- [Your task]
Pick out each line in these entries that contains the string "computer".

- [Given entries]

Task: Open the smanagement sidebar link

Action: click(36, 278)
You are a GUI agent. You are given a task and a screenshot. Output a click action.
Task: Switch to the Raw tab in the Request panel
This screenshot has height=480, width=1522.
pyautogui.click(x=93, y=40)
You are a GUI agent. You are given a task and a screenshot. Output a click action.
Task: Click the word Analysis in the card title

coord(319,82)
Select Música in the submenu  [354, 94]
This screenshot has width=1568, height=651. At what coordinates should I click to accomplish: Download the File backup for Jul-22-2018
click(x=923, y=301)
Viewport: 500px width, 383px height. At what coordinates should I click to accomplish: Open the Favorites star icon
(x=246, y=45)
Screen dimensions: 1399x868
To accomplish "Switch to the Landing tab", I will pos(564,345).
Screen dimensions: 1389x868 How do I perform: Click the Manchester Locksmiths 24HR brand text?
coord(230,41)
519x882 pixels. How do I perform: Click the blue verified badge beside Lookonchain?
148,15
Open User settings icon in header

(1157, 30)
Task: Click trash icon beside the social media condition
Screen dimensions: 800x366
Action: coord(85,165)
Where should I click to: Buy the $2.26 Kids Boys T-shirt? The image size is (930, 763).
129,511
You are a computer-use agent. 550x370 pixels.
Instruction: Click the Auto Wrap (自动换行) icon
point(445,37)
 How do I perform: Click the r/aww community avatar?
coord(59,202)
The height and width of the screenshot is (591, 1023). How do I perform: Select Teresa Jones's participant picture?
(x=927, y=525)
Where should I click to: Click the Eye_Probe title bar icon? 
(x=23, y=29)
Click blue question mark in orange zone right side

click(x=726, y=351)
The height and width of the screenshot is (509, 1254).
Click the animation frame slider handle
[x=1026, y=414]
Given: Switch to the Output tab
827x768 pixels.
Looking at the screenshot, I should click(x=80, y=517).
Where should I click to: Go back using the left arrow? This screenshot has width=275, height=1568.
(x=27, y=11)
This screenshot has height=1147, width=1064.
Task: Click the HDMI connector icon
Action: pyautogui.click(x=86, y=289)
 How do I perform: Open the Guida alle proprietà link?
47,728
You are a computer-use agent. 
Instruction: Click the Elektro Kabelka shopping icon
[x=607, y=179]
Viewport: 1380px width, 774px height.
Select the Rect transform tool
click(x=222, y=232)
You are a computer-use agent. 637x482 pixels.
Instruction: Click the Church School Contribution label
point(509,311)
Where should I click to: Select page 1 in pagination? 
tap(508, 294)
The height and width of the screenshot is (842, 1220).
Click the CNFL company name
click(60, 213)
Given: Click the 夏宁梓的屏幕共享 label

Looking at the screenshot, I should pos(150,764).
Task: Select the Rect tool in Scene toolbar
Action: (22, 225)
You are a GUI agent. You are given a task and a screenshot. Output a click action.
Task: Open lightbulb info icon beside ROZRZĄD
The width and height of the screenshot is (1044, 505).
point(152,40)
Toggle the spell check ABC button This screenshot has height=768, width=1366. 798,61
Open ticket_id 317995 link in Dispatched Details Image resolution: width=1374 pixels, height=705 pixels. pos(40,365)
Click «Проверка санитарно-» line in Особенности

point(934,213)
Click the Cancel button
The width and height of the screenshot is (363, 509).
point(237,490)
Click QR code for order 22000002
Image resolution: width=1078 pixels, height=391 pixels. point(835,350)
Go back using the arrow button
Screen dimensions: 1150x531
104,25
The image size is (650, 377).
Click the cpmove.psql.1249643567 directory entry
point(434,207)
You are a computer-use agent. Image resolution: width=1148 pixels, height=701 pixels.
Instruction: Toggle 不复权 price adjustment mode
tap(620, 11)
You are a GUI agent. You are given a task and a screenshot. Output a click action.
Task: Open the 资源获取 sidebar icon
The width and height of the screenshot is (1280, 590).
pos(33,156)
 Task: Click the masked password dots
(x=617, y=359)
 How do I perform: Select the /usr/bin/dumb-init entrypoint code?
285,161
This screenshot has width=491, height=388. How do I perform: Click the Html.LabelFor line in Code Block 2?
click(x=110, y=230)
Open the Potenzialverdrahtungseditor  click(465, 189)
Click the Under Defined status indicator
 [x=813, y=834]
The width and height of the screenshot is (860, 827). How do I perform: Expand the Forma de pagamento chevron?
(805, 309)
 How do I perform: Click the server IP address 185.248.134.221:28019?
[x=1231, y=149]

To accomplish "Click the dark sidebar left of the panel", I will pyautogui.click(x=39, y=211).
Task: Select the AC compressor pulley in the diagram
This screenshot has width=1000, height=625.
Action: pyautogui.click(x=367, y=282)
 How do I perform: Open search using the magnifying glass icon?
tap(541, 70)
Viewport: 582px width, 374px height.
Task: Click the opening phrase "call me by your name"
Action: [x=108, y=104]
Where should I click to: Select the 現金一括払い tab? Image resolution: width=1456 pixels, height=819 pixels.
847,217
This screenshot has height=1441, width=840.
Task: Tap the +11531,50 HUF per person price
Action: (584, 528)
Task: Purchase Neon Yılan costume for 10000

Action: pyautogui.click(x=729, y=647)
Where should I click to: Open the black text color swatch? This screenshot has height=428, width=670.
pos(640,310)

- [Finished exercise]
You are a computer-use agent. 550x370 pixels.
You are a computer-use agent. 
You are a computer-use agent. 637x482 pixels.
You are a computer-use agent. Image resolution: width=1148 pixels, height=701 pixels.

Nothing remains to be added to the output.